- SHORT PROBLEM
Copy word for word the records from the line with "You are a GUI" up to and including the line with "(x=225, y=83)", leaving out the pictures.

- DATA TO PROCESS

....

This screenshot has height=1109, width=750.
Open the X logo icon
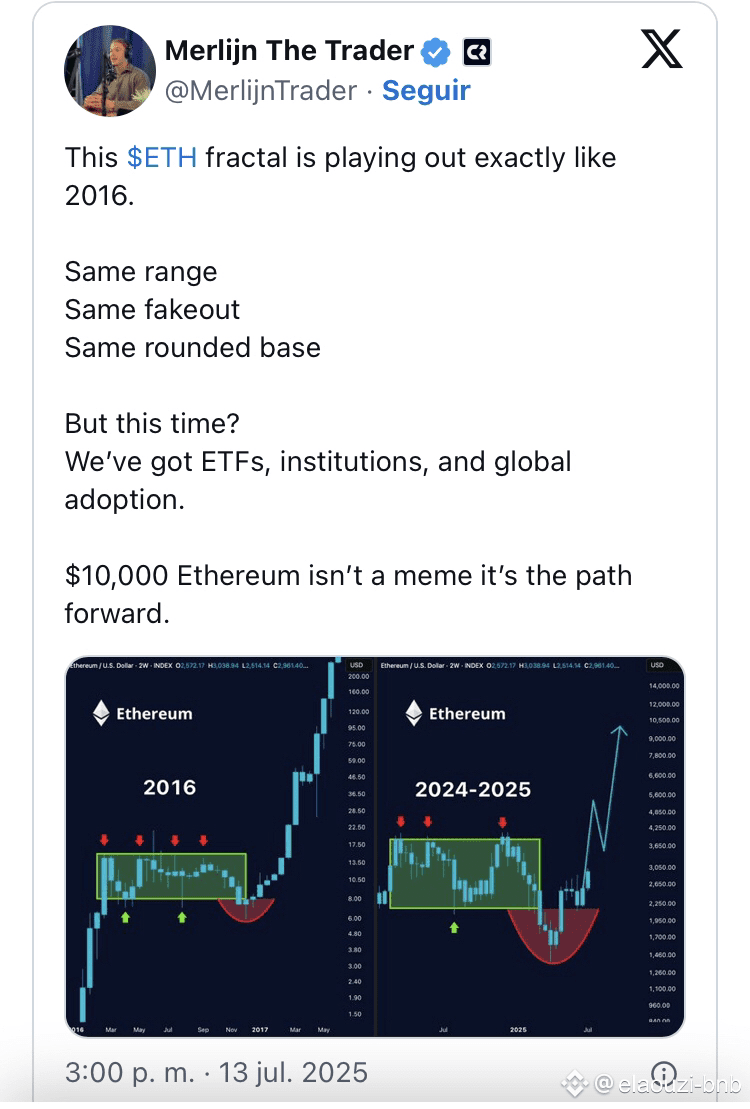662,49
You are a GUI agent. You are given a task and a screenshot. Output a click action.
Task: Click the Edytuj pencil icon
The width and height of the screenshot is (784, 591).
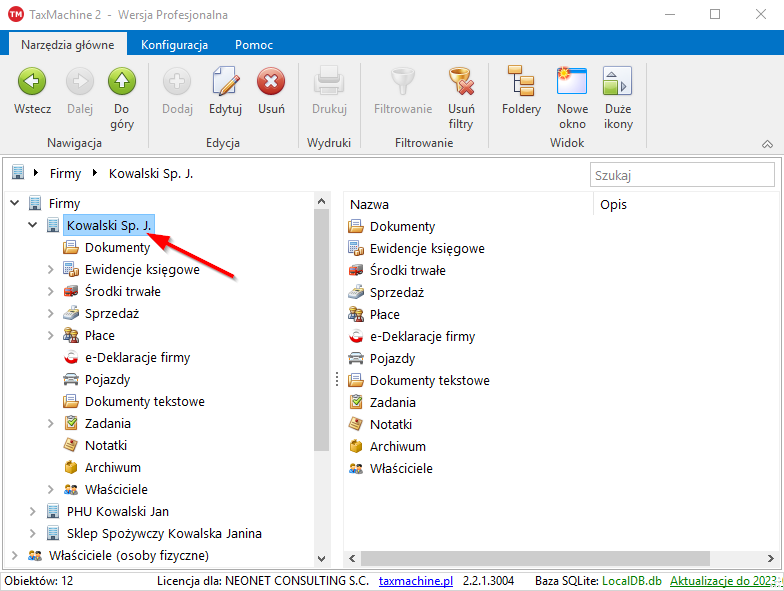(x=225, y=83)
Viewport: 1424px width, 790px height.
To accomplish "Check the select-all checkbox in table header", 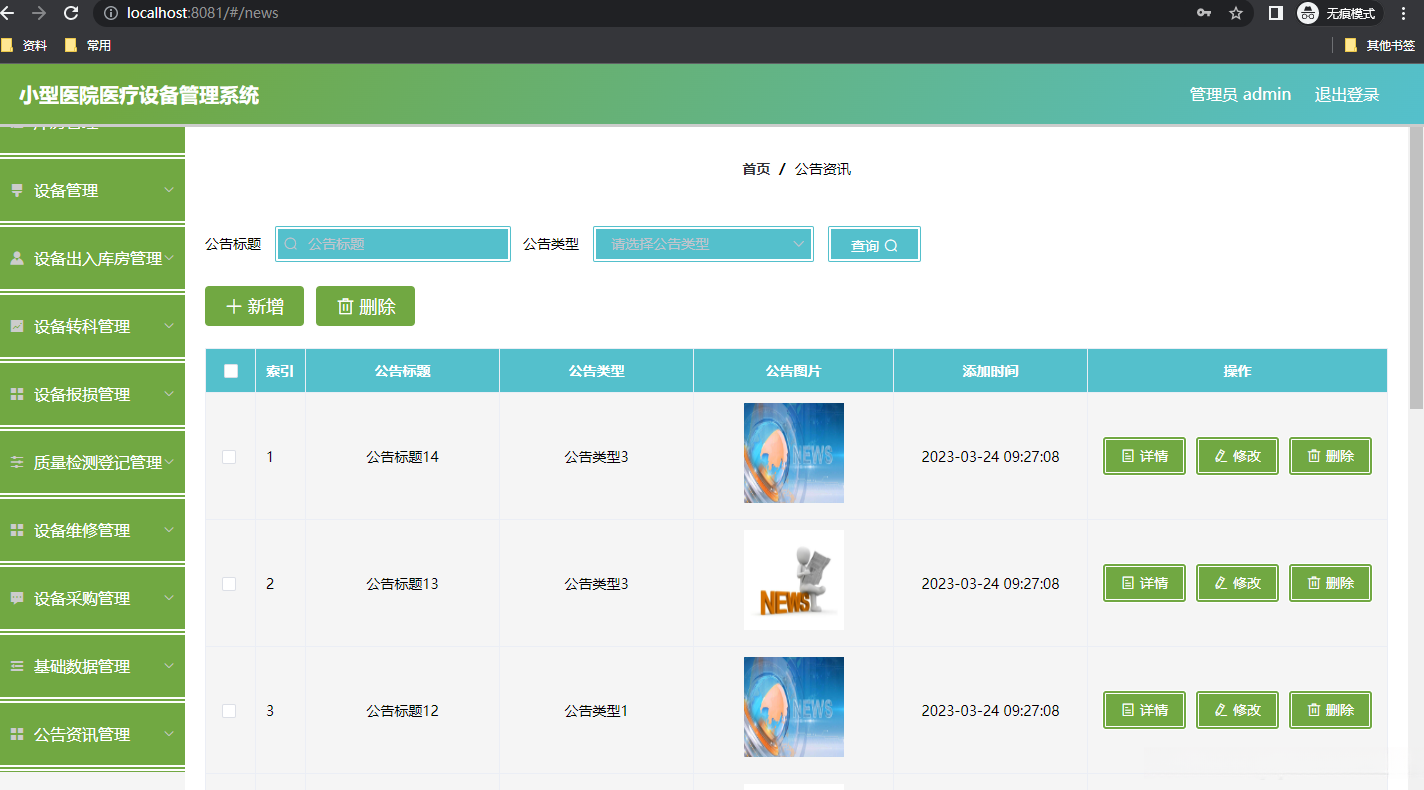I will tap(230, 370).
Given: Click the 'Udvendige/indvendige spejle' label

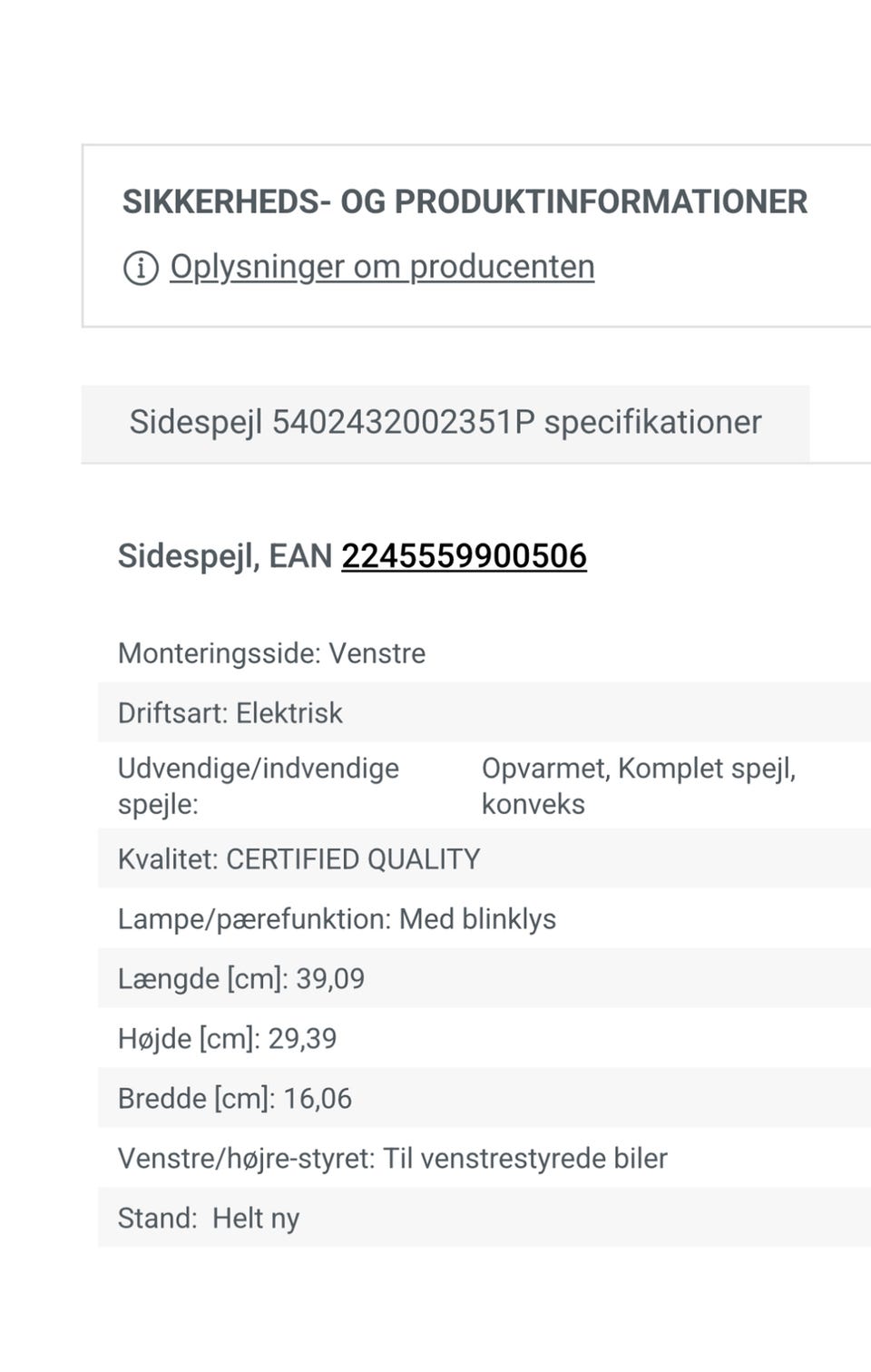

....

- WRITTEN ANSWER
You are a GUI agent. You are given a task and a screenshot. Output a click action.
Task: Click the Edytuj pencil icon
The width and height of the screenshot is (784, 591).
(x=225, y=83)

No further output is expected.